[Item coordinate data]
---
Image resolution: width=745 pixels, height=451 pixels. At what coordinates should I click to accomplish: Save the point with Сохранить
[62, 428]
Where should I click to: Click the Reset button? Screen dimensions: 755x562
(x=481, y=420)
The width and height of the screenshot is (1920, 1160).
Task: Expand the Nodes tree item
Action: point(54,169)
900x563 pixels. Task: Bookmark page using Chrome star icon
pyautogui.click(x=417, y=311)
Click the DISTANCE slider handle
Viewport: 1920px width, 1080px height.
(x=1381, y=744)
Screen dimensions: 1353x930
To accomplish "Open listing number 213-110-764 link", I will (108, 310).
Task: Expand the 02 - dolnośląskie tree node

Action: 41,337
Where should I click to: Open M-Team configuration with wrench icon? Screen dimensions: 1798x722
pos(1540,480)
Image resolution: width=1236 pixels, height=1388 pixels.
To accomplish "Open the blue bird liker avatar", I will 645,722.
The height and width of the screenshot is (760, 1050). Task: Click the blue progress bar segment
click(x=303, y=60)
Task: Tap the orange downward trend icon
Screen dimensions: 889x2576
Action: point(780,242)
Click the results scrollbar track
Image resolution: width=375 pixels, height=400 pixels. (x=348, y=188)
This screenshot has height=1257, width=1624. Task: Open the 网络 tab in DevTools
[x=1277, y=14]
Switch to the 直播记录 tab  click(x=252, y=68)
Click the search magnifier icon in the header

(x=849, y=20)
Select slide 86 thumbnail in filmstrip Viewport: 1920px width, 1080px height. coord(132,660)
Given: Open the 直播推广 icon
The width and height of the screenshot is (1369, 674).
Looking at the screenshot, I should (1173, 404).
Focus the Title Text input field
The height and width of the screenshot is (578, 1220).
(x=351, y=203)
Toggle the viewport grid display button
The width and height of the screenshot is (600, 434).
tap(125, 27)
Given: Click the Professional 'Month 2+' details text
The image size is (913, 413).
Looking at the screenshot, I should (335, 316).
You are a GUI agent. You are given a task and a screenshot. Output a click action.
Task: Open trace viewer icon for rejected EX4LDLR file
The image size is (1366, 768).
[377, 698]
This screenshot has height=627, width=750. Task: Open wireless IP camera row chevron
---
Work to do: Render every line of the data above as a JSON list of strings, with one string per line and blank lines omitted.

Output of the exercise:
[
  "Image resolution: width=745 pixels, height=451 pixels. At what coordinates should I click to accomplish: Save the point with Сохранить",
  "[62, 428]",
  "Where should I click to: Click the Reset button? Screen dimensions: 755x562",
  "(x=481, y=420)",
  "The width and height of the screenshot is (1920, 1160).",
  "Task: Expand the Nodes tree item",
  "Action: point(54,169)",
  "900x563 pixels. Task: Bookmark page using Chrome star icon",
  "pyautogui.click(x=417, y=311)",
  "Click the DISTANCE slider handle",
  "Viewport: 1920px width, 1080px height.",
  "(x=1381, y=744)",
  "Screen dimensions: 1353x930",
  "To accomplish \"Open listing number 213-110-764 link\", I will (108, 310).",
  "Task: Expand the 02 - dolnośląskie tree node",
  "Action: 41,337",
  "Where should I click to: Open M-Team configuration with wrench icon? Screen dimensions: 1798x722",
  "pos(1540,480)",
  "Image resolution: width=1236 pixels, height=1388 pixels.",
  "To accomplish \"Open the blue bird liker avatar\", I will 645,722.",
  "The height and width of the screenshot is (760, 1050). Task: Click the blue progress bar segment",
  "click(x=303, y=60)",
  "Task: Tap the orange downward trend icon",
  "Screen dimensions: 889x2576",
  "Action: point(780,242)",
  "Click the results scrollbar track",
  "Image resolution: width=375 pixels, height=400 pixels. (x=348, y=188)",
  "This screenshot has height=1257, width=1624. Task: Open the 网络 tab in DevTools",
  "[x=1277, y=14]",
  "Switch to the 直播记录 tab  click(x=252, y=68)",
  "Click the search magnifier icon in the header",
  "(x=849, y=20)",
  "Select slide 86 thumbnail in filmstrip Viewport: 1920px width, 1080px height. coord(132,660)",
  "Given: Open the 直播推广 icon",
  "The width and height of the screenshot is (1369, 674).",
  "Looking at the screenshot, I should (1173, 404).",
  "Focus the Title Text input field",
  "The height and width of the screenshot is (578, 1220).",
  "(x=351, y=203)",
  "Toggle the viewport grid display button",
  "The width and height of the screenshot is (600, 434).",
  "tap(125, 27)",
  "Given: Click the Professional 'Month 2+' details text",
  "The image size is (913, 413).",
  "Looking at the screenshot, I should (335, 316).",
  "You are a GUI agent. You are given a task and a screenshot. Output a click action.",
  "Task: Open trace viewer icon for rejected EX4LDLR file",
  "The image size is (1366, 768).",
  "[377, 698]",
  "This screenshot has height=627, width=750. Task: Open wireless IP camera row chevron"
]